What you have to do: Once the line holding "About Us (17, 2262)" is found in the listing below, write it out and each later line exactly, up to and including the one holding "Specialized Guarding (31, 2415)".

Data supplied:
Start of Block

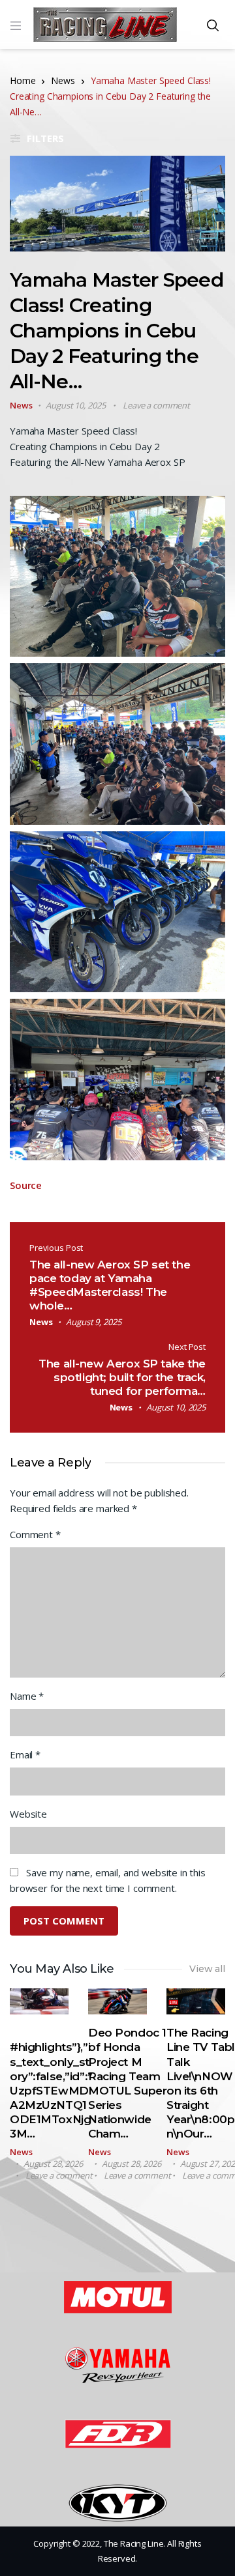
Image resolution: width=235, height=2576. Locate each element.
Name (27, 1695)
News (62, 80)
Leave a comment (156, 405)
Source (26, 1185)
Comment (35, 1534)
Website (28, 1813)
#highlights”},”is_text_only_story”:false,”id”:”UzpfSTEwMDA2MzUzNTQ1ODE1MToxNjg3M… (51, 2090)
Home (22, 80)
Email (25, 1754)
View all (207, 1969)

End of Block
Start of Block

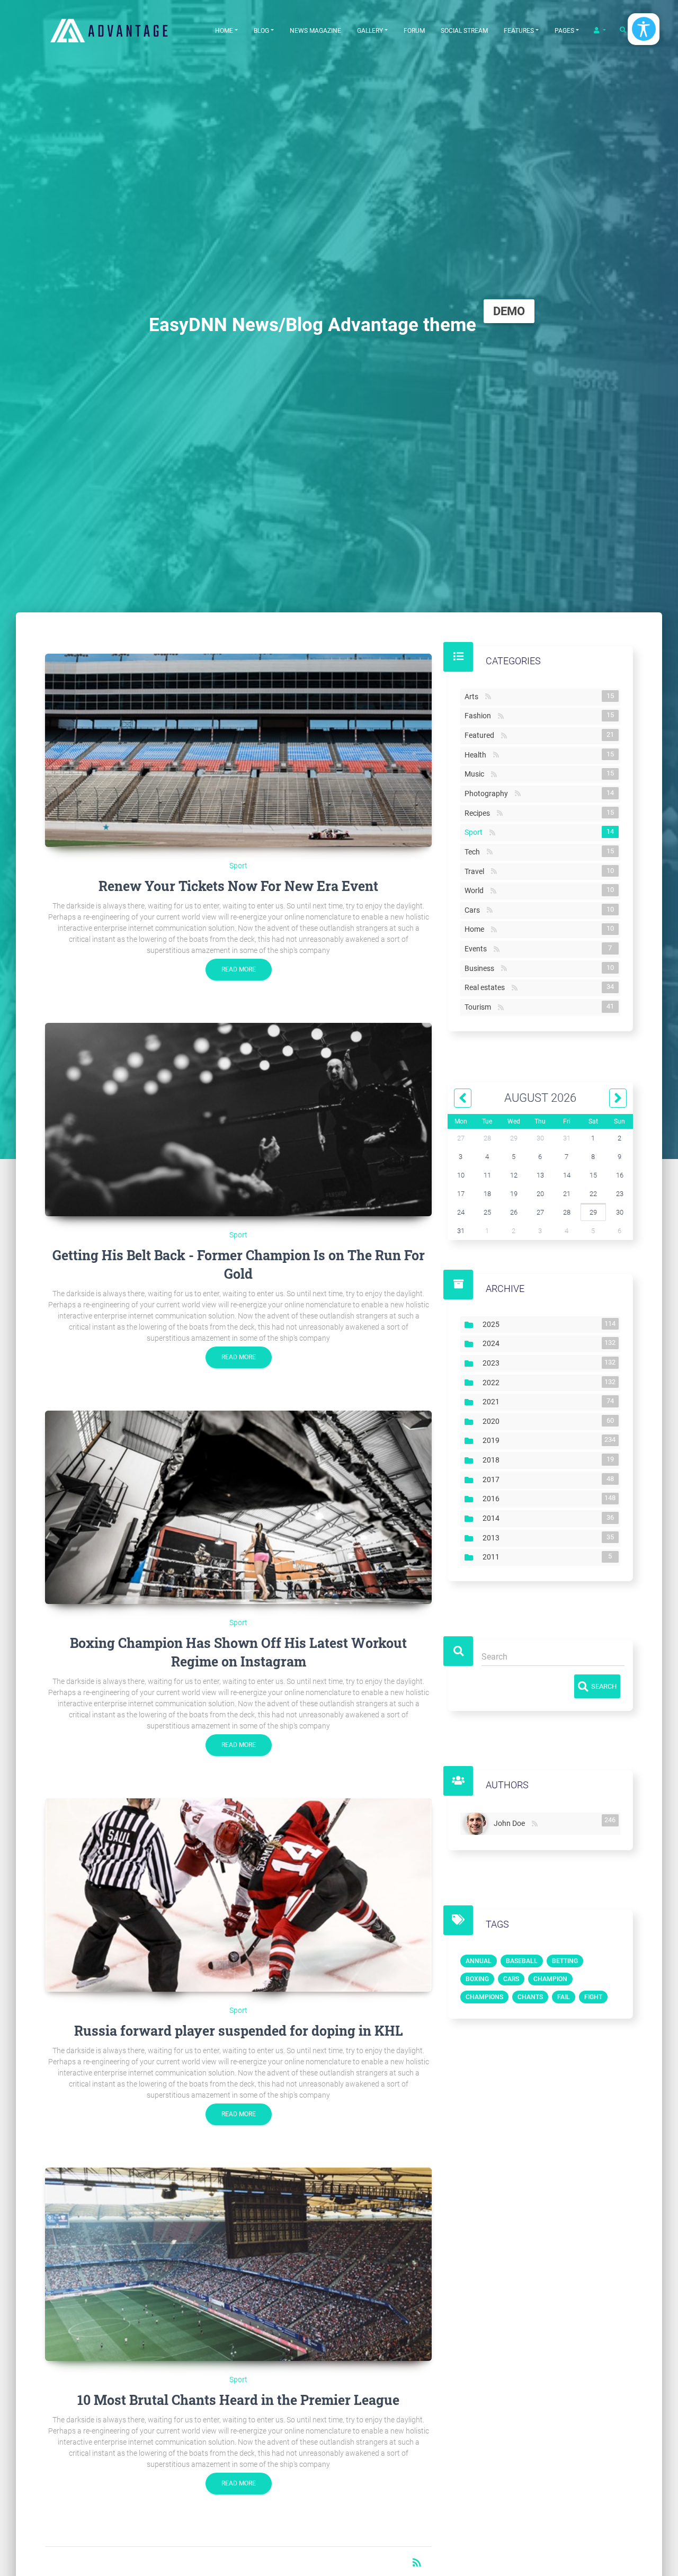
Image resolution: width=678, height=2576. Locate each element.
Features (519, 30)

End of Block
Start of Block

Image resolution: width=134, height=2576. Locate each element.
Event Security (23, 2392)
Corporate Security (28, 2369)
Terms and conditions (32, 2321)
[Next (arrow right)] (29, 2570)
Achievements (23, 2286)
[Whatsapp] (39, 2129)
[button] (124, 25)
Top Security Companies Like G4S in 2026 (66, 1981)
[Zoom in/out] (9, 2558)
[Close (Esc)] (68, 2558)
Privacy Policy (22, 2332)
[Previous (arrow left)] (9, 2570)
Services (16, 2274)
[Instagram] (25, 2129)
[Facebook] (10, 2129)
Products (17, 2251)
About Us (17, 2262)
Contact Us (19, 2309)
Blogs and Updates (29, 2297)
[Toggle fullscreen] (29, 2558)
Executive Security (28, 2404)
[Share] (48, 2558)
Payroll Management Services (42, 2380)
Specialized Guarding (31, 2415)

End of Block

Answer area:
About Us (17, 2262)
Contact Us (19, 2309)
Blogs and Updates (29, 2297)
[Toggle fullscreen] (29, 2558)
Executive Security (28, 2404)
[Share] (48, 2558)
Payroll Management Services (42, 2380)
Specialized Guarding (31, 2415)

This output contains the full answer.